Data sovereignty, security, and interoperability remain pivotal for a European digital infrastructure, particularly in regulated domains such as healthcare. The Gaia-X-Med project aimed to test the applicability of Gaia-X concepts to address these challenges, focusing on trust and consent. The project leveraged the open-source Yo-Ga-X framework to implement Gaia-X principles across six diverse eHealth use cases, each representing unique requirements for secure and compliant data sharing.

The results demonstrated that the Gaia-X concepts are effective in business-to-business contexts, where trust can be established through organizational credentials. However, when involving individual patients, the existing Gaia-X framework encountered limitations. Patients, often unaligned with any organization, face technological burdens in participating directly in federations, indicating a need for further conceptual evolution of Gaia-X to support independent data contributors.

To address the identified limitations, future work should focus on extending Gaia-X to better accommodate individual data contributors such as patients. The integration of personal data wallets or similar technologies would empower individuals to manage their data directly, ensuring compliance with privacy regulations, while maintaining full sovereignty. This shift would require additional Gaia-X conceptual modifications, such as treating individuals as standalone participants in federations, with tailored onboarding and credentialing processes that reduce technological barriers.

Furthermore, regulatory enhancements could significantly improve Gaia-X’s scalability and utility. Establishing standardized trust anchors and clearinghouses would enhance the verification of credentials and governance of federations, fostering trust among participants. Similarly, incorporating policies to enforce federation-wide constraints on data exchange, including post-consumption lifecycle management, would bolster data security and compliance.

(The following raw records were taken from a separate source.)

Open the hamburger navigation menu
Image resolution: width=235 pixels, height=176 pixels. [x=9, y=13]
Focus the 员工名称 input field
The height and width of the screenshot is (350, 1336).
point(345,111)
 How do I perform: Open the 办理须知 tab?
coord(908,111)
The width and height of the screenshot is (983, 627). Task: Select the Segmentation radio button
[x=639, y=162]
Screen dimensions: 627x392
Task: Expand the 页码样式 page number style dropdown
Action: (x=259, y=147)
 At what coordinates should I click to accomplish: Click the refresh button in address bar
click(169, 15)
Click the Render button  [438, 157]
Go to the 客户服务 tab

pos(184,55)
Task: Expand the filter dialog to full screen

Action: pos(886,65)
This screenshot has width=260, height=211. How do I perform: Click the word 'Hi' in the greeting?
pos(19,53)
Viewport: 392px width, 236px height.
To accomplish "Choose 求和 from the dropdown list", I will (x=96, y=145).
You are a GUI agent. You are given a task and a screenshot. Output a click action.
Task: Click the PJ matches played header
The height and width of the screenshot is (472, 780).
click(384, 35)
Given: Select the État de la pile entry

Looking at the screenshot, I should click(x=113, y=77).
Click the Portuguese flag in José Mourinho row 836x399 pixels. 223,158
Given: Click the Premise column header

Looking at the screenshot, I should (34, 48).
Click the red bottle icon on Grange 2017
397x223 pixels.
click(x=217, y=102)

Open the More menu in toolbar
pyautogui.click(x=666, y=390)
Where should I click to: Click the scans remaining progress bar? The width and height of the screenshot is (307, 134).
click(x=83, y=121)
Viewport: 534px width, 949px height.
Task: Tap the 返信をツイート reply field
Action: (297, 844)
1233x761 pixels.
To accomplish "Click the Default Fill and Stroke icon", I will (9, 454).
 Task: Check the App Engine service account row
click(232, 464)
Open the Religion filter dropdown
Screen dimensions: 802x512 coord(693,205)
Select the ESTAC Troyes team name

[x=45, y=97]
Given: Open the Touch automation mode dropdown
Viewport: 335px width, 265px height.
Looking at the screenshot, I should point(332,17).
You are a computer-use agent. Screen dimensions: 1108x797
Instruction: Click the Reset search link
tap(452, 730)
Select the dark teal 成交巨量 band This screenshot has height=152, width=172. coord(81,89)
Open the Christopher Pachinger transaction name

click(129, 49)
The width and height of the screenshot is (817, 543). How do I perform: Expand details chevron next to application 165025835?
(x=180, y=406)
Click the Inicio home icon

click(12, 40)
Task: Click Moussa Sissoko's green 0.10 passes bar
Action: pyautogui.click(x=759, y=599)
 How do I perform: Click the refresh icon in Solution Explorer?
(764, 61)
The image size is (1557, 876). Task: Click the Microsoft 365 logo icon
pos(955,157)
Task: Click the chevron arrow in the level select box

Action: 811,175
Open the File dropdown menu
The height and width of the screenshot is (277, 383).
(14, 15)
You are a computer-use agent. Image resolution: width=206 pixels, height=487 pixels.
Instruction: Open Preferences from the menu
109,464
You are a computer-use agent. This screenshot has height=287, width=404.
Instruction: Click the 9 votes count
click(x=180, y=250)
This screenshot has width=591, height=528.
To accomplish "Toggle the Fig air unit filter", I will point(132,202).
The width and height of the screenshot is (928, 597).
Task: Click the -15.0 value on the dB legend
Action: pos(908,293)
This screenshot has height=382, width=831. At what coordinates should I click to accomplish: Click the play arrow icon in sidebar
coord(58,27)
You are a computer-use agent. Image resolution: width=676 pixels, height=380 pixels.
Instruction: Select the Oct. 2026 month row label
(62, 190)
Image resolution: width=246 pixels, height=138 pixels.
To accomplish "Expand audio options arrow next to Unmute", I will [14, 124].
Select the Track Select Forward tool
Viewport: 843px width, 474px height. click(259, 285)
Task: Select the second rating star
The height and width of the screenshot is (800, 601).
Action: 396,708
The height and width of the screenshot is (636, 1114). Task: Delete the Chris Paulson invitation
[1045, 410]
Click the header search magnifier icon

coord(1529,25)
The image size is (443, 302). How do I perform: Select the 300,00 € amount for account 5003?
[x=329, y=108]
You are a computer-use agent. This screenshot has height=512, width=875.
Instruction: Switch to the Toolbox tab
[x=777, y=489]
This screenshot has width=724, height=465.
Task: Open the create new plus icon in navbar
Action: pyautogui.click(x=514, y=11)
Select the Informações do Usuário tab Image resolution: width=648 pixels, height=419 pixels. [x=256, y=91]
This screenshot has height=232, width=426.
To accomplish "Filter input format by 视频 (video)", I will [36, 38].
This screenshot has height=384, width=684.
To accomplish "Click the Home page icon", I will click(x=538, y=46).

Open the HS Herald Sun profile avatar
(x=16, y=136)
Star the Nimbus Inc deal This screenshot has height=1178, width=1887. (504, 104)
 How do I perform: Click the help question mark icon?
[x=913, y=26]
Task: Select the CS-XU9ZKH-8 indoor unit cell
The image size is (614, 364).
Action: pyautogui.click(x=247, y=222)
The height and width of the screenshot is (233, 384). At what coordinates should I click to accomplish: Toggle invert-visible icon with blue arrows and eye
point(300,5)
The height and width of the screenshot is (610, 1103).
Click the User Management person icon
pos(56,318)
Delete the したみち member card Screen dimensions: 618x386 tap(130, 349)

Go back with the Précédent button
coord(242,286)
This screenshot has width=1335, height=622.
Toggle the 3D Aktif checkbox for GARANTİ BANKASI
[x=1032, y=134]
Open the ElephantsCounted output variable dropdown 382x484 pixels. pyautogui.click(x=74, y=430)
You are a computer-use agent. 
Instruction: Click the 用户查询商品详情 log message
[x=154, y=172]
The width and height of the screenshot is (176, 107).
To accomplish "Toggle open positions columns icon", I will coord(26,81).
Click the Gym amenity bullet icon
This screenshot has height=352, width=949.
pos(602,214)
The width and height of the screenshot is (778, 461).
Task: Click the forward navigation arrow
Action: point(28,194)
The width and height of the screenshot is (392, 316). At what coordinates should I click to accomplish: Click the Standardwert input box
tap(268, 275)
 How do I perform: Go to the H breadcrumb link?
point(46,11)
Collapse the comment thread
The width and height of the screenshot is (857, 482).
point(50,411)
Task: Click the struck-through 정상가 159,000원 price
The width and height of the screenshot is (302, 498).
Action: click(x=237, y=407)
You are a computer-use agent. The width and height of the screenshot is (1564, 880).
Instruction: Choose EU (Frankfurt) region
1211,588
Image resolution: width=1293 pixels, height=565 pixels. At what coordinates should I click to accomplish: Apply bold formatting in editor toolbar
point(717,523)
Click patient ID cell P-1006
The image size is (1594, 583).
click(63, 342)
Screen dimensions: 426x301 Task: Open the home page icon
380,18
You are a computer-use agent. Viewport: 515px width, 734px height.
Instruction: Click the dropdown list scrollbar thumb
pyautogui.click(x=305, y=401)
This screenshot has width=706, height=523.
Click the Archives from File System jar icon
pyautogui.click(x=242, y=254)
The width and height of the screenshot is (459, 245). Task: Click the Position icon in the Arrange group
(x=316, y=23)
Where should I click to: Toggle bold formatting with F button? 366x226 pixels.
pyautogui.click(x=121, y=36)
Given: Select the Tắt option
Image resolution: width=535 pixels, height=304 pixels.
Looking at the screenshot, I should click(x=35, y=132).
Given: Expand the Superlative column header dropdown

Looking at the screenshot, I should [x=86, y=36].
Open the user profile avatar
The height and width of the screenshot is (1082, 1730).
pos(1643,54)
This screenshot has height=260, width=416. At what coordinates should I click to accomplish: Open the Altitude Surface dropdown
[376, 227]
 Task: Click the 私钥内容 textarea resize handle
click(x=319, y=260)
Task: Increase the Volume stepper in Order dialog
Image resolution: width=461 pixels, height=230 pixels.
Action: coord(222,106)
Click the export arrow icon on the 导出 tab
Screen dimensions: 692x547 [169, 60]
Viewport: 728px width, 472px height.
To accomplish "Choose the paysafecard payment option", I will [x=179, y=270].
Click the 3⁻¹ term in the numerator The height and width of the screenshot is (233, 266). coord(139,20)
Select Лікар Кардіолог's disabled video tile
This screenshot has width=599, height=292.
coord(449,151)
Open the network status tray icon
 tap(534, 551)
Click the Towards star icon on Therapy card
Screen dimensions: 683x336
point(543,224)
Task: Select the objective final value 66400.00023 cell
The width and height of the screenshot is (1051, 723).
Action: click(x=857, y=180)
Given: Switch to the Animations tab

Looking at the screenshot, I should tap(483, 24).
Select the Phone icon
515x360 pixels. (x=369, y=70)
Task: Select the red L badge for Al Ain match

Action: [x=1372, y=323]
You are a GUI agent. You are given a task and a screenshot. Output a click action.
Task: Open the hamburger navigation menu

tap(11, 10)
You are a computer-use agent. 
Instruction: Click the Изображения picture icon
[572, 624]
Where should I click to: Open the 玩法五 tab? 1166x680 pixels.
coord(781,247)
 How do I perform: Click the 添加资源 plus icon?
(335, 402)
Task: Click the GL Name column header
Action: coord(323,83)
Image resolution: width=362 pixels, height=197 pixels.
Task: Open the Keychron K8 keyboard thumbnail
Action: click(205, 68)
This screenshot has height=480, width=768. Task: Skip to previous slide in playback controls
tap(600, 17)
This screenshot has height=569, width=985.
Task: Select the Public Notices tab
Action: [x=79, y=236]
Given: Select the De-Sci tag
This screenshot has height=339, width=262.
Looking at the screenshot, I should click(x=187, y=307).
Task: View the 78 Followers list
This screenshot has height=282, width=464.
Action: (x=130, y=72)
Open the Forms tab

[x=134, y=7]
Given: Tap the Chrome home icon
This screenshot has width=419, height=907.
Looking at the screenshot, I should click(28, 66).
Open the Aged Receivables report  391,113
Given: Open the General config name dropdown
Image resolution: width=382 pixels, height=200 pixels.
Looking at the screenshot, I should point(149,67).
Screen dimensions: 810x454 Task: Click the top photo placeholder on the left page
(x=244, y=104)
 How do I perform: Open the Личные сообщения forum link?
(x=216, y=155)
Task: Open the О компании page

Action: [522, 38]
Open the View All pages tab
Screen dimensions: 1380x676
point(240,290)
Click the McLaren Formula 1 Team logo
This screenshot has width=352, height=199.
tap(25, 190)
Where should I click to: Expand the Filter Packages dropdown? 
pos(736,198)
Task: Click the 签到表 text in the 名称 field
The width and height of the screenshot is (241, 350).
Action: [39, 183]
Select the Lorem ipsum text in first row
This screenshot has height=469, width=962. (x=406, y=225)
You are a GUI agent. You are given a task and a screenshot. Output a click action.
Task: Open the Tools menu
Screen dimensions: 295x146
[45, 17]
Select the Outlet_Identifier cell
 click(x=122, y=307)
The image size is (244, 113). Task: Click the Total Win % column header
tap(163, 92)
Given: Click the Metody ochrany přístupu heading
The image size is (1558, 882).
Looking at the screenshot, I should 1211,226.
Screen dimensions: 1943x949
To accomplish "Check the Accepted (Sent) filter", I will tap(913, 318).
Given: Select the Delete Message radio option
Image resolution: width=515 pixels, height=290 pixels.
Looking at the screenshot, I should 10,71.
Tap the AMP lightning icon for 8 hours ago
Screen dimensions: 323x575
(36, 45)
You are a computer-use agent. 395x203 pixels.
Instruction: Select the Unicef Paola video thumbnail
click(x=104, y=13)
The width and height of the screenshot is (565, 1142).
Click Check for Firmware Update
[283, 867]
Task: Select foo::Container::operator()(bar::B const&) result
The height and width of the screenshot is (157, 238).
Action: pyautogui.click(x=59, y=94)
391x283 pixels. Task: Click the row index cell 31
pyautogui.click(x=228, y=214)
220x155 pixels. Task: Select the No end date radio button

Interoperability across Gaia-X implementations, such as XFSC, EDC, and Yo-Ga-X, should also be prioritized. Unified frameworks and shared standards would enable seamless collaboration across domains, realizing Gaia-X’s vision of interoperable, federated ecosystems. Finally, traceability mechanisms, such as immutable contract and service consumption records maintained by neutral entities, could address inconsistencies and support conflict resolution.

Broadly, future efforts should consider the global landscape, learning from less regulated but more user-friendly approaches in other regions. Combining stringent European data protection standards with practical usability enhancements would make Gaia-X a robust model for secure and sovereign data ecosystems, particularly in sensitive domains like healthcare.